## DATA SUPPLIED
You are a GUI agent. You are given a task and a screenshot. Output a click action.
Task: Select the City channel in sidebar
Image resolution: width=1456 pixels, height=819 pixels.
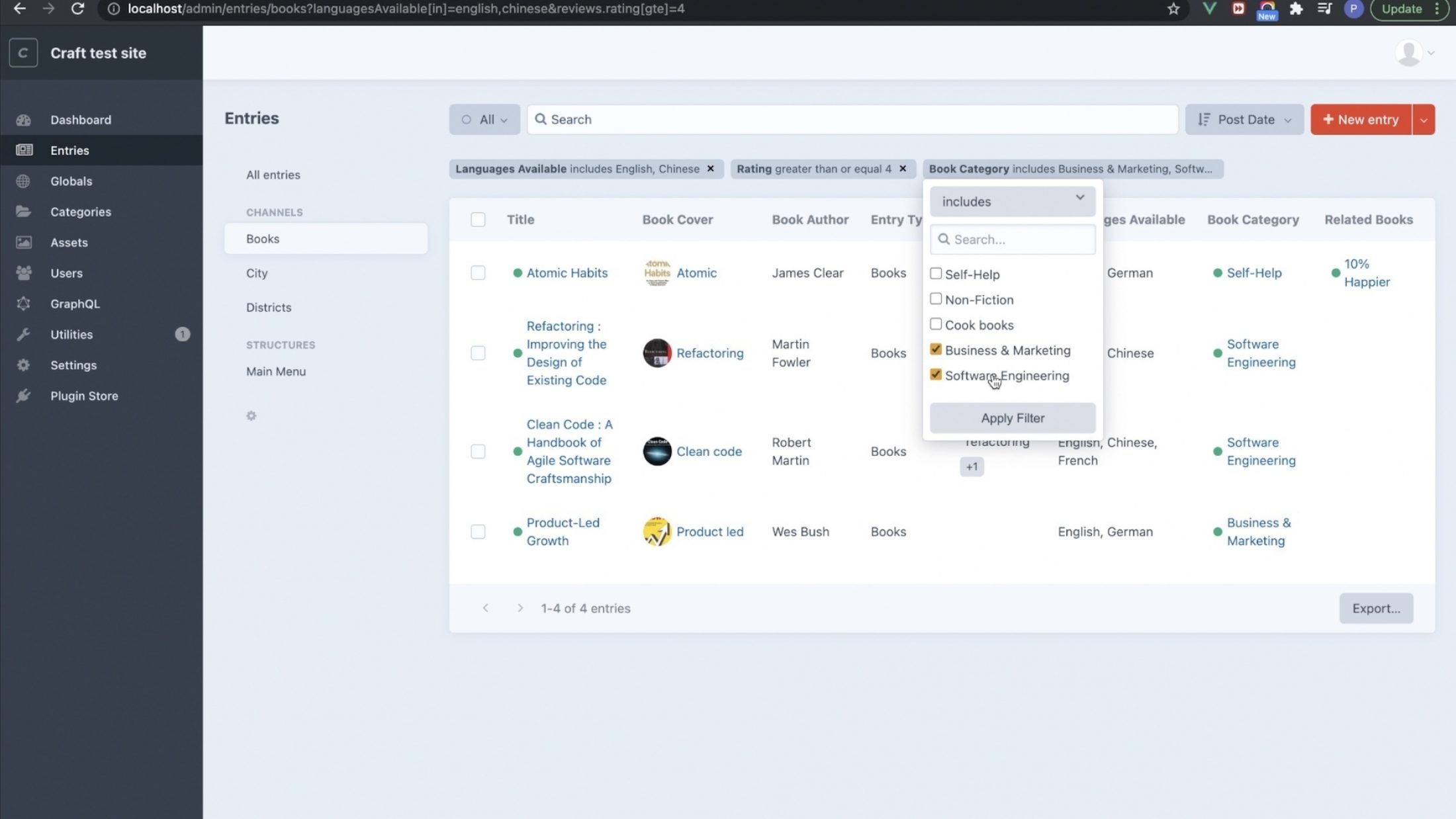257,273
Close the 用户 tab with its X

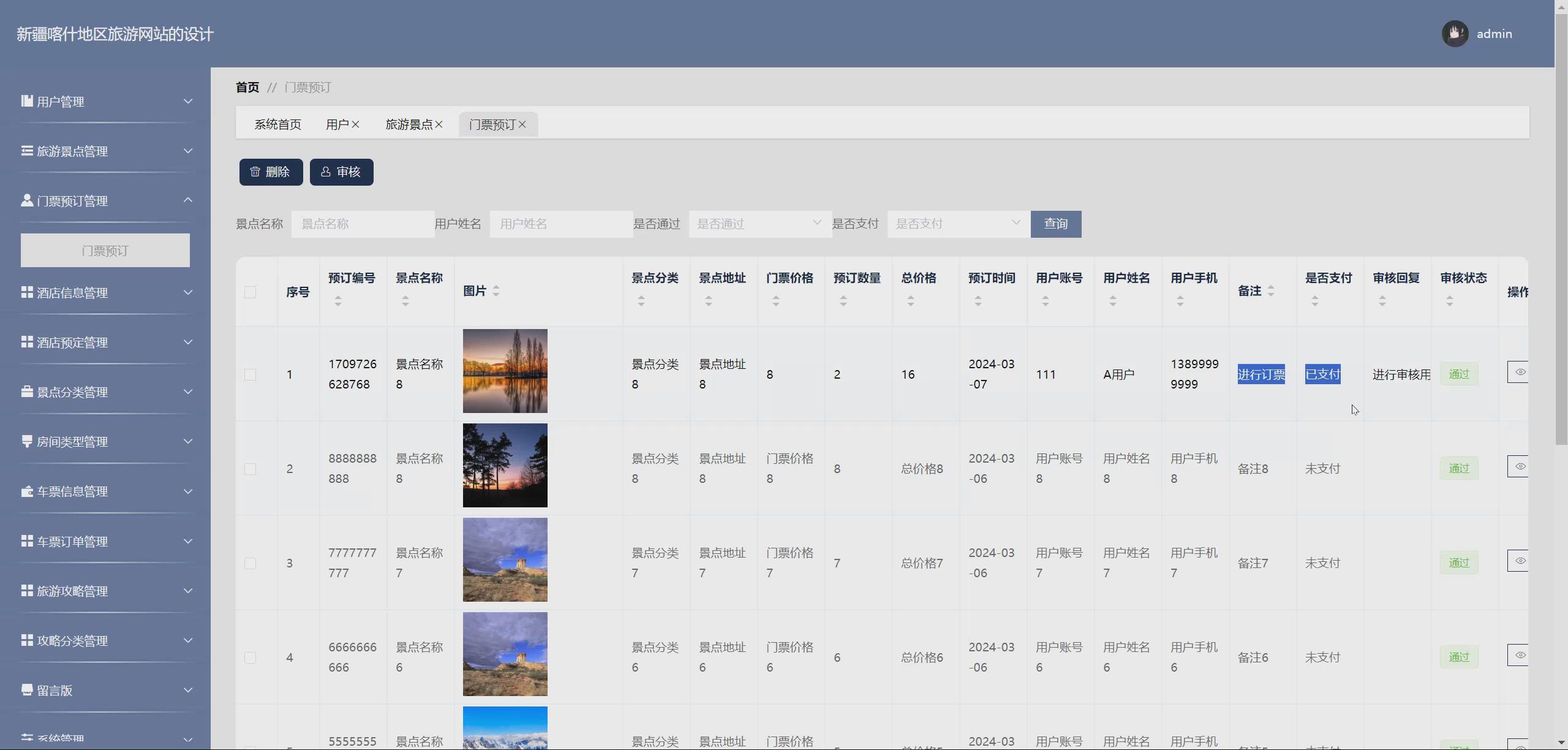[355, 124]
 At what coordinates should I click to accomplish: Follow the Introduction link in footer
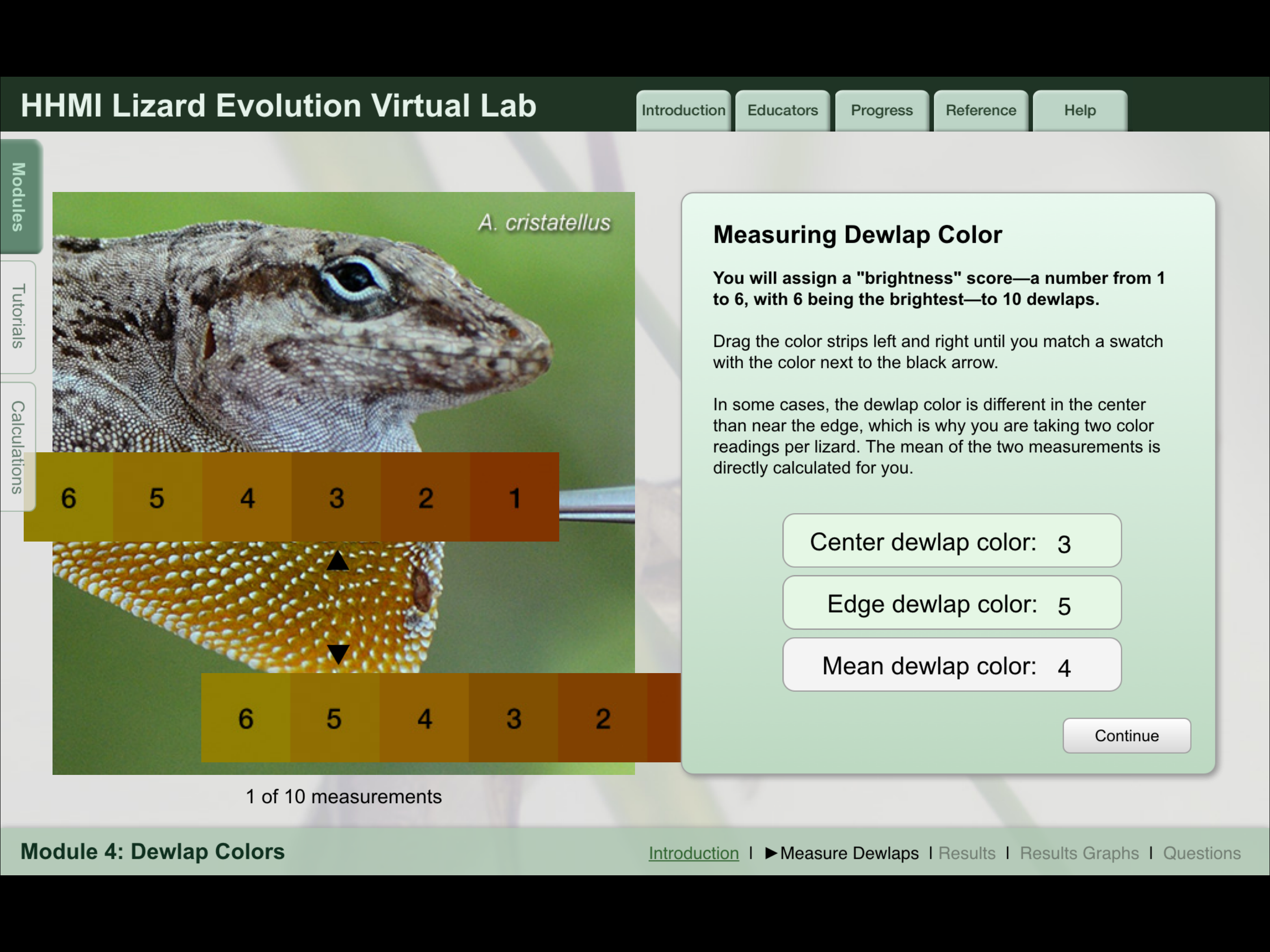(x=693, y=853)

## YOUR ASSIGNMENT
Every record above should be set down exactly, with the pictures left out.

## ANSWER BOX
You are a GUI agent. You are given a task and a screenshot. Output a click action.
Task: Select the City channel in sidebar
Image resolution: width=1456 pixels, height=819 pixels.
257,273
Close the 用户 tab with its X

[355, 124]
 At what coordinates should I click to accomplish: Follow the Introduction link in footer
(x=693, y=853)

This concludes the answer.